Guided Project: Exploring Hacker News Posts .csv file

I am just starting the Guided Project: Exploring Hacker News Posts. In the Introduction it says, " You can find the data set here, but note that it has been reduced from almost 300,000 rows to approximately 20,000 rows by removing all submissions that did not receive any comments, and then randomly sampling from the remaining submissions." I went to the site and downloaded the file so I could use it on a local version of Anaconda/Jupyter Notebook.

However, the only file I found was the one with 300,000 rows, and I kept getting error messages when I tried to open the file with the csv reader. So, I went into the file and deleted all rows that had 0 comments. That left 80,000 rows, not the 20,000 referred to in the intro. I still get an error message when trying to open the file with csv reader. How do I get the same file referred to in the Introduction?

Here is my code and the error I get when trying to open the file.

Hi @skwcos, welcome to the community!

The dataset in the link is, as you found, the original dataset. The one we’re using for the guided project that’s already been cleaned up a bit is downloadable within the Dataquest platform. See this post to see how to download the necessary files.

Thanks for your quick reply april.g. I clicked on the post you referred to, and the first image does not show. Even at that I tried following the instructions, but it isn’t working. Not sure what I’m doing wrong.
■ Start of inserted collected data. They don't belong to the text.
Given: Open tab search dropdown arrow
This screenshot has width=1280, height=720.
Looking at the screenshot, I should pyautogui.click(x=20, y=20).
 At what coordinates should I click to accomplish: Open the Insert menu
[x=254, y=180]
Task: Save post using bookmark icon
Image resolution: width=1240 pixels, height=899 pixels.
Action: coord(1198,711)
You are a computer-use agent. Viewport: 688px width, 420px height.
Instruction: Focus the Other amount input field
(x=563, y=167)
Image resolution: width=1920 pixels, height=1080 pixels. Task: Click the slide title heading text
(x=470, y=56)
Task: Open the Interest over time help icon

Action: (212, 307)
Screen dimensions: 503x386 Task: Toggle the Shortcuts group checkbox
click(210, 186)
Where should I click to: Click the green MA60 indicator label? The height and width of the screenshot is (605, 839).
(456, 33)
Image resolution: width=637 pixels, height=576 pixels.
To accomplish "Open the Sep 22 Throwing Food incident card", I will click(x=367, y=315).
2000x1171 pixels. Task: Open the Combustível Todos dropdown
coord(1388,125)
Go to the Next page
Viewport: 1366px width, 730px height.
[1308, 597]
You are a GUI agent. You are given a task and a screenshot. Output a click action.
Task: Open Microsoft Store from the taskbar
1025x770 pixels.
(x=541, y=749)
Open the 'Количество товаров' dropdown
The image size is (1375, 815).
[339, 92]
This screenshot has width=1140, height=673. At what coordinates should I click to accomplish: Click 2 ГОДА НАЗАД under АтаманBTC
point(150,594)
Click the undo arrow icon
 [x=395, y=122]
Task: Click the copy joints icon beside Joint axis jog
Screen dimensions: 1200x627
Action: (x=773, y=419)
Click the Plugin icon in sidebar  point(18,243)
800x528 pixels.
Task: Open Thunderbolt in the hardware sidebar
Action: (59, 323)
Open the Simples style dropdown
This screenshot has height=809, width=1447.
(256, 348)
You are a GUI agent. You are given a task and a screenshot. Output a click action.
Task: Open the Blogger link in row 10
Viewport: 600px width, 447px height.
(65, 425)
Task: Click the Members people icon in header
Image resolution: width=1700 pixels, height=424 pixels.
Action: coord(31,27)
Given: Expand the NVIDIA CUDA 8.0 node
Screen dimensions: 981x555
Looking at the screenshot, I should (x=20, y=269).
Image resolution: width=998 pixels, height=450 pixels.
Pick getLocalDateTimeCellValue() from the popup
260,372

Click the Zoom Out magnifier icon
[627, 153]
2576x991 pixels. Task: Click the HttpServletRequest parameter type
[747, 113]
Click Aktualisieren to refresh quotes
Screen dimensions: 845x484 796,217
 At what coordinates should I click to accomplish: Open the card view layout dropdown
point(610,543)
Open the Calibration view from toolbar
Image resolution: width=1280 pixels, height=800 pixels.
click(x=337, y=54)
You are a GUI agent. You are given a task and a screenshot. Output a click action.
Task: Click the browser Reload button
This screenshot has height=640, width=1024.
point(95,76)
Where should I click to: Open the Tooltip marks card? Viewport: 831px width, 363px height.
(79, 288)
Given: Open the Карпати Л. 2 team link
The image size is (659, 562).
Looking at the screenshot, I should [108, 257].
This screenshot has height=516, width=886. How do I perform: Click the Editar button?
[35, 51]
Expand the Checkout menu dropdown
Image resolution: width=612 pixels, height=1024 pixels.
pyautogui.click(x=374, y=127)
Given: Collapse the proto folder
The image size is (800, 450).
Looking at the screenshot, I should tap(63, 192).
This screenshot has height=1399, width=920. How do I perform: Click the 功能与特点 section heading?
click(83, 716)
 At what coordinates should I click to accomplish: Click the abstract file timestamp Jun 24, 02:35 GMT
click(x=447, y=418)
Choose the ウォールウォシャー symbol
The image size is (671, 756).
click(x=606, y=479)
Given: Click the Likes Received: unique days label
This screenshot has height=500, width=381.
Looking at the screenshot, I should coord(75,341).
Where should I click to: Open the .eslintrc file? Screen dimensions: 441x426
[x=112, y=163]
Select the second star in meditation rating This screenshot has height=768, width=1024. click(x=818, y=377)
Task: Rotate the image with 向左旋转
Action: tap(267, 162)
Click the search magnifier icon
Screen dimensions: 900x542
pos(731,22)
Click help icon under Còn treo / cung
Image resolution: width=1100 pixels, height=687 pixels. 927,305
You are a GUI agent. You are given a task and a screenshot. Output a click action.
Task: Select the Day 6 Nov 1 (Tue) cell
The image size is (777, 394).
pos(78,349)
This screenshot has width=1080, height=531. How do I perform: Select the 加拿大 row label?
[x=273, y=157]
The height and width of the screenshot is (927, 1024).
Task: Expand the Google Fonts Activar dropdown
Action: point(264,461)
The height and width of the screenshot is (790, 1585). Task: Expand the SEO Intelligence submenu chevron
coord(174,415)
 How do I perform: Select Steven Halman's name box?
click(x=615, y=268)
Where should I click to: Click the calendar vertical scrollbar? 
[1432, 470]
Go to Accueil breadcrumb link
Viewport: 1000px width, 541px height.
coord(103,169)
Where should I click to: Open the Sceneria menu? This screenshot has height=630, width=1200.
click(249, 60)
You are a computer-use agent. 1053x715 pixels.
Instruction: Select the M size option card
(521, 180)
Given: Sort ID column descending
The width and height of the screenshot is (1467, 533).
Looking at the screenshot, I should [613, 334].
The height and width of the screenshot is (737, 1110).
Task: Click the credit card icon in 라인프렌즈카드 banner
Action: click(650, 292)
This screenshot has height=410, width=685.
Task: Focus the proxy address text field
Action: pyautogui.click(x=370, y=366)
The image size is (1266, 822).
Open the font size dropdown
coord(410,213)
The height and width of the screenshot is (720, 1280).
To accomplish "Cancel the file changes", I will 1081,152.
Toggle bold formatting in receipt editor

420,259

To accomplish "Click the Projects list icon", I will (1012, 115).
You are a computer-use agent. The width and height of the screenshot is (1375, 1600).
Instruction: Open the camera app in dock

You only need the directions for the “Downloading Jupyter project data”. The first set of instructions is for the other projects (and, regrettably, I can’t see that first image either).

When you start the project, in the panel on the right side the Jupyter notebook should open up. On the top there’s extra buttons that you won’t have on your local copy, and that is where you will find the download button.

When you click it, it should download a .tar file that contains all the needed files.

Let us know if it’s still causing you trouble.

Thank you so much! That worked.